• STUDY TEXT:
<<<<
St Demetrios – Homily of His All Holiness Ecumenical Patriarch Bartholomew

Beloved Children in the Lord,
Grace and peace be with you all in the name of our Lord Jesus Christ, in whose name we invoke every paternal and patriarchal blessing upon this holy community here in Merrick that bears the name of Saint Demetrios the Great Martyr and Myrrh-Streamer. What a joy it is to be here with so many of the faithful, and to wish all of you “Chronia Polla” on this eve of the feast – your patronal feast – and especially to those who share the name of our great intercessor and wonderworking protector. Most especially do we extend these festal greetings to our beloved brother Archbishop Demetrios of America. Many years to you, Your Eminence!

Beloved, the power of a prayer is not to be measured by its length. The most powerful prayer may also be the most brief. Few but fervent were the words of Saint Nestor: Ο Θεος του Δημητριου, Βοηθει μοι. “God of Demetrios, help me.” Yet through the power of these simple words, evil was vanquished, tyranny was frustrated, faith was vindicated, and not one, but two saints for the Kingdom of God were revealed.

The Lord promised that those who speak in faith might command even a mountain to be taken up and cast aside (Matthew 17:20, Mark 11:23). Such was the faith that Saint Demetrios instilled in young Nestor. From his prison cell the Great Martyr spoke words of blessing and encouragement, words of strength and confidence. And in the stadium it was proved that “the judgments of the Lord are true and righteous altogether” (cf. Psalm 18:10 [19:9]), when a mountain—that is to say, a mountain of a man—the murderous Lyaios, was taken up and cast aside to destruction.
>>>>
• EXTRACTED INFORMATION:
<<<<
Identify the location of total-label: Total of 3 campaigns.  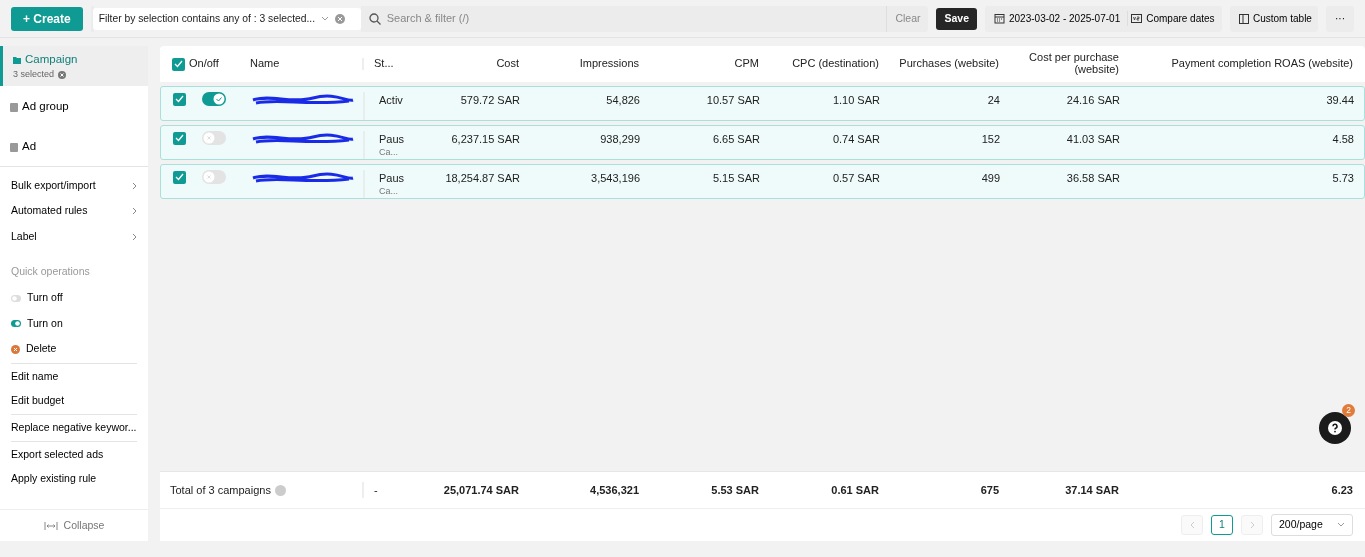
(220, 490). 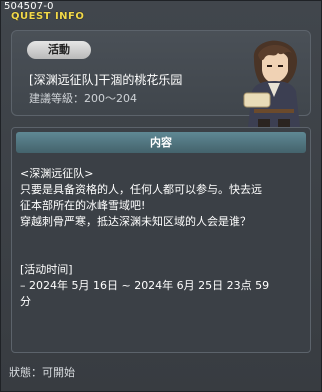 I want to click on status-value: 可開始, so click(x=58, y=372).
>>>>
<<<<
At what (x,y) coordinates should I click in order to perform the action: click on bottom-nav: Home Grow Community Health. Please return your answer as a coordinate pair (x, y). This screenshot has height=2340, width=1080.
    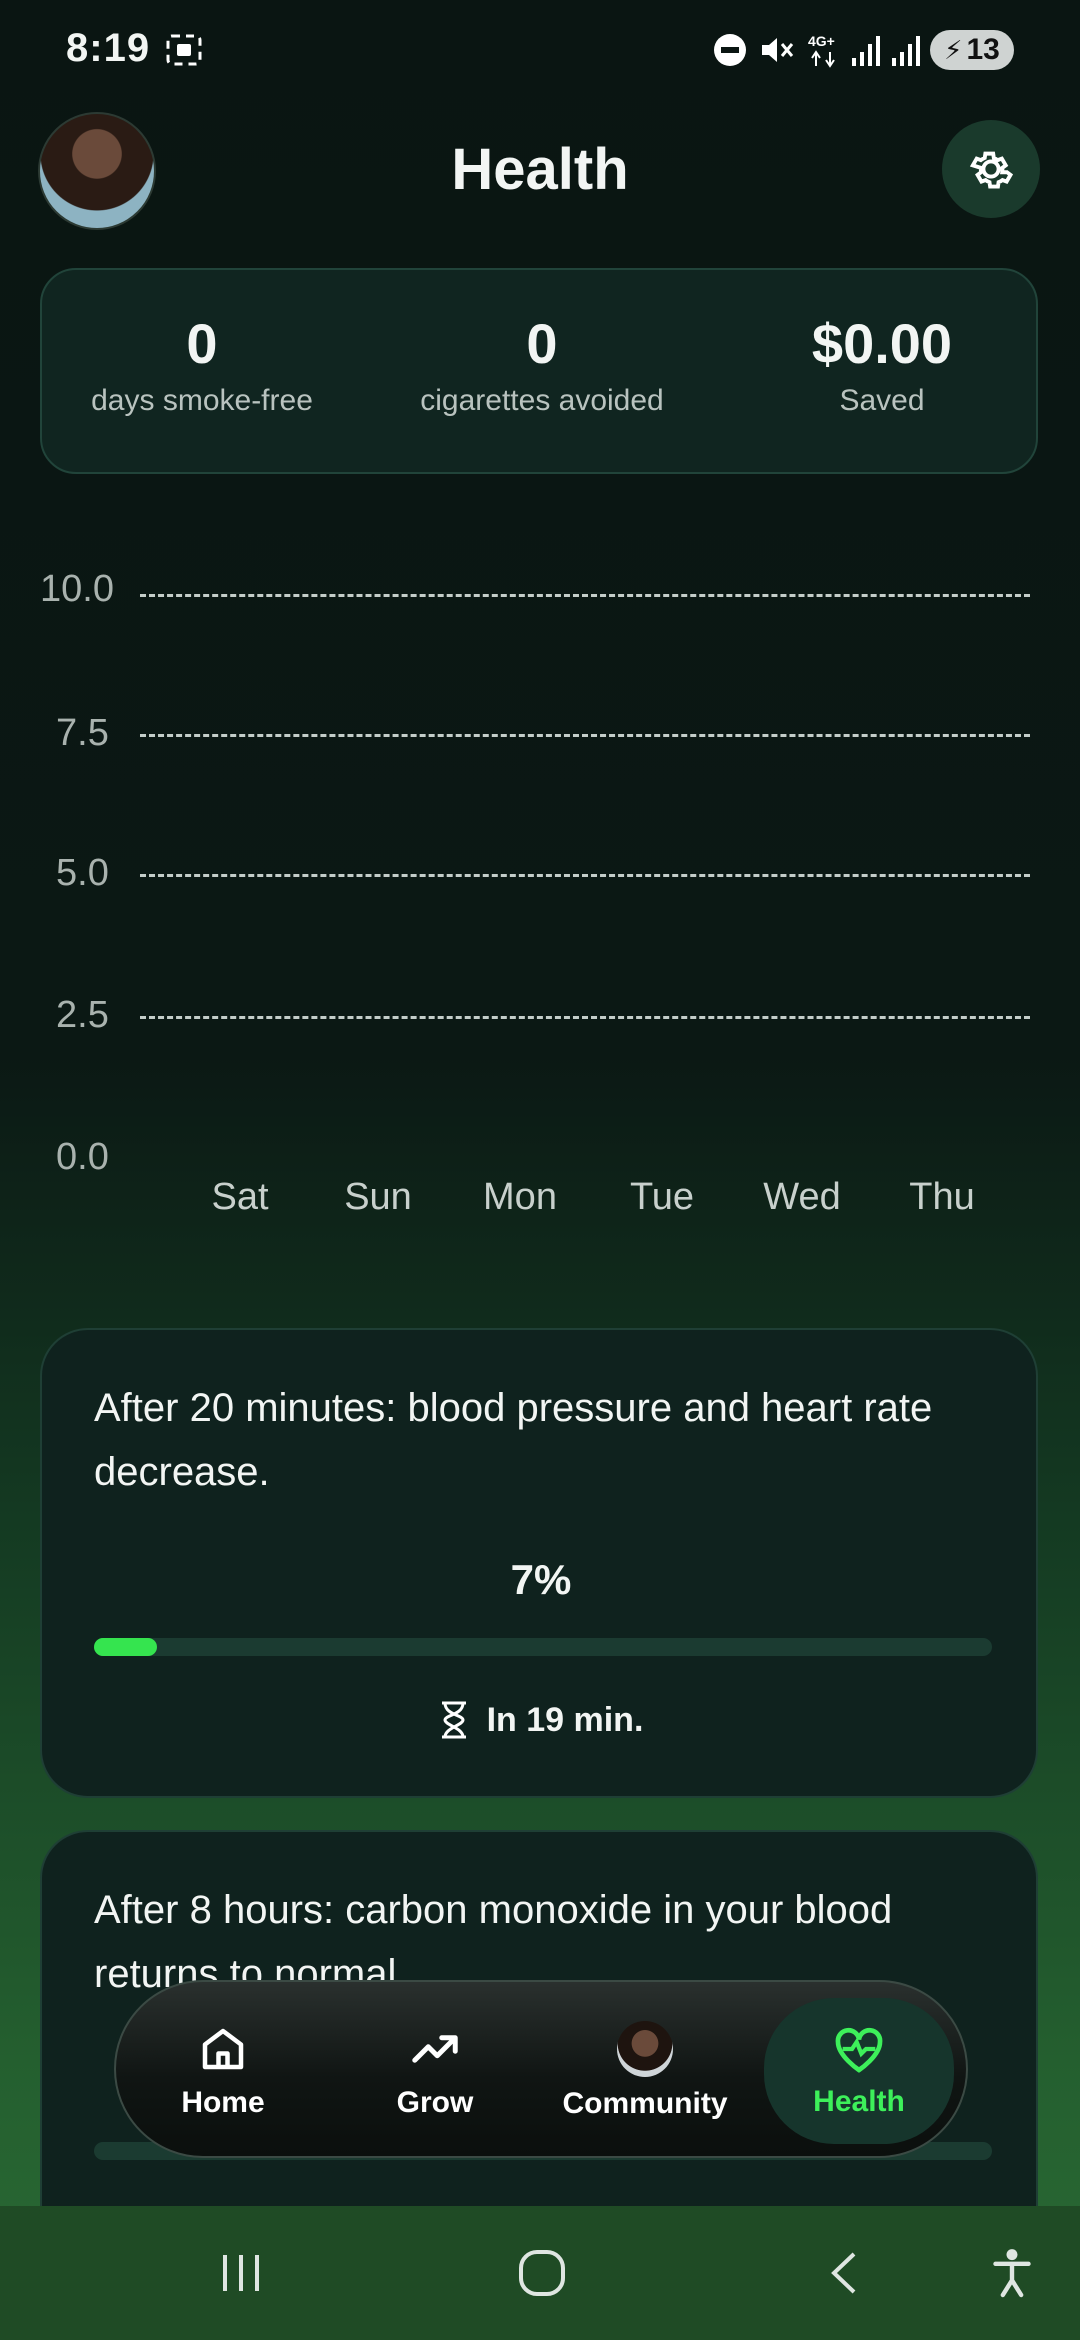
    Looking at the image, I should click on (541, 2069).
>>>>
• PROBLEM DESCRIPTION:
Continue the homily on Saint Demetrios from the point where it stops. The items have no connection to the homily on Saint Demetrios.

• OUTPUT:
Lyaios was a barbarian in every sense of the word. By birth he was of tribe of the Vandals, and fittingly so, for as a wrestler he made it his sport to vandalize the image of God in his fellow man in the arena. A second Goliath was he: a bloodthirsty titan with fierce eyes and a thunderous voice with which he uttered vile insults upon the Christians and their God. Many were the men that Lyaios cast down to their deaths upon the points of upraised spears planted round about the wrestling platform in a terrifying display of brutality and strength.

But young Nestor was not terrified. He did not waver at the sight of the giant. He did not tremble at the sound of his blasphemies. He remained steadfast, remembering the boldness of his intercessor in the prison. In that same holy boldness Nestor prayed: “God of Demetrios, help me.” He wrestled with Lyaios and prevailed, casting the monster himself on the spear-points that had been fixed for his opponents.

The power of a prayer is not to be measured by its length in words, but by the mountains that it moves. In his own strength, small Nestor could never have triumphed; but with the God of Demetrios, all things are possible (cf. Matthew 19:26). For all the promises of God are “Yes” in Jesus Christ, and in Him “Amen” to the glory of God (cf. 2 Corinthians 1:20).

This was the phronema, the mindset, of Saint Nestor who sought the blessing to fight. This was the mindset of Saint Demetrios who sought
grace from on high for the soldier of Christ. This must be our mindset as well.

For in our time we too face a mountain to be moved. We wrestle with our own Lyaios, which is likewise a murderer and a blasphemer and a vandal of God’s good creation.

We encounter this vicious monster in the pollutants that contaminate our drinking water; in the hazardous wastes that filter into our soil; in foul exhaust that clouds our atmosphere; in harmful chemicals introduced into the food chain by modern methods of agriculture.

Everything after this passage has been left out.